◆ **Given instruction**: Rewrite the lines below as a Markdown table with the columns "No." and "Line," one row per line, numbered in order. Skip any blank lines and leave the pictures out.

§ §

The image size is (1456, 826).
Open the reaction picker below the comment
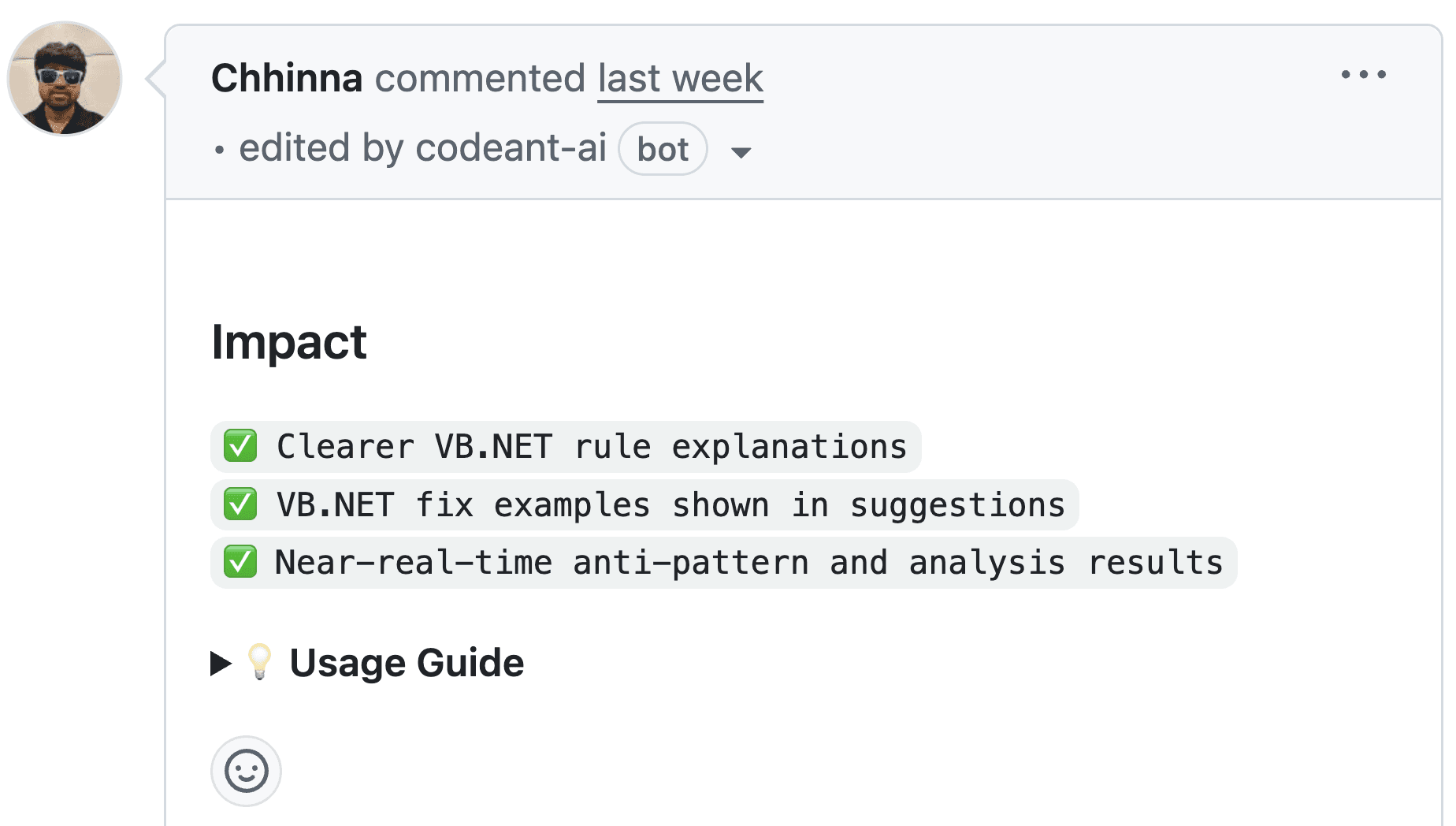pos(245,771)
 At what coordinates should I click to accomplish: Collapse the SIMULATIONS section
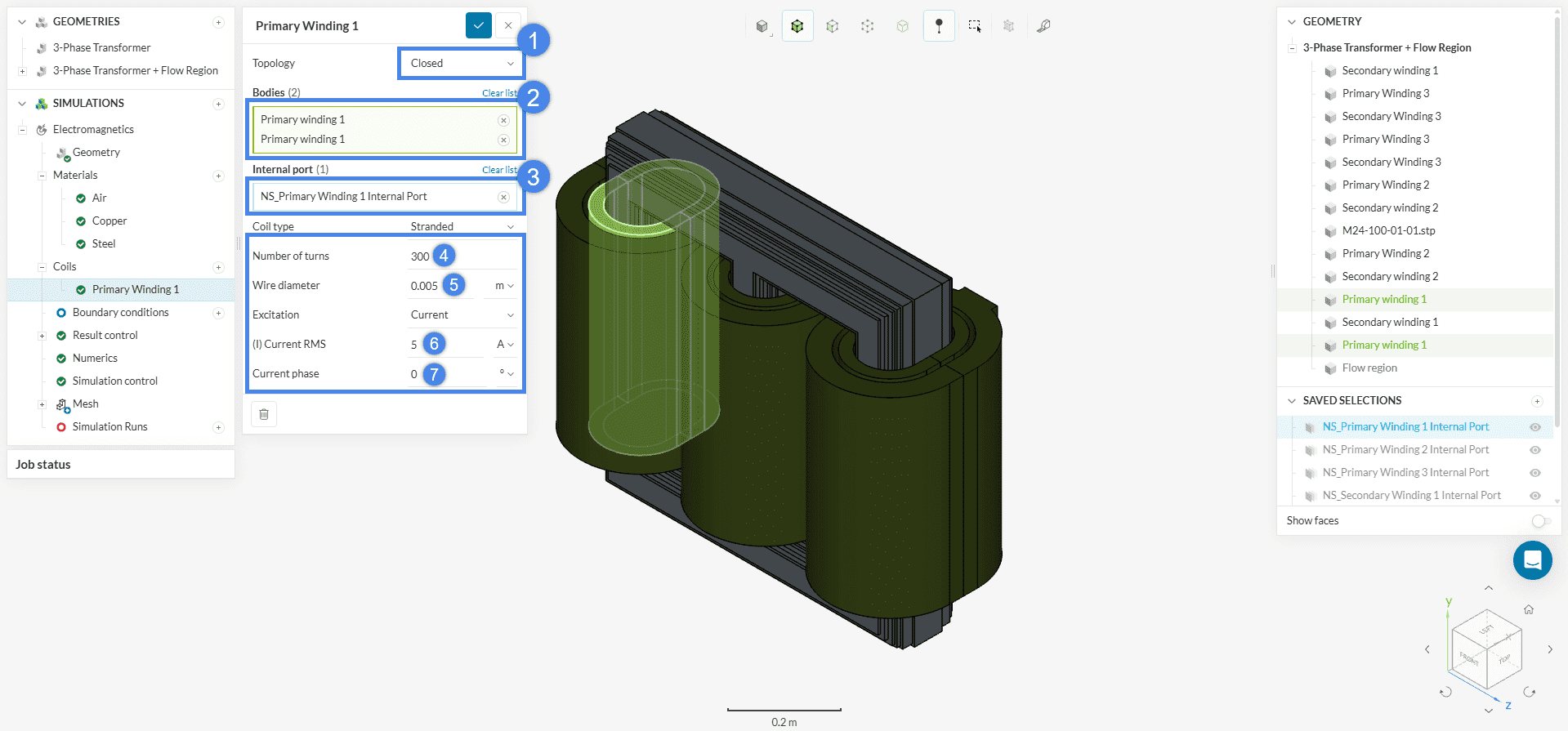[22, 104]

§ §

◆ **Full output**:
| No. | Line |
|---|---|
| 1 | The image size is (1456, 826). |
| 2 | Open the reaction picker below the comment |
| 3 | pos(245,771) |
| 4 |  At what coordinates should I click to accomplish: Collapse the SIMULATIONS section |
| 5 | [22, 104] |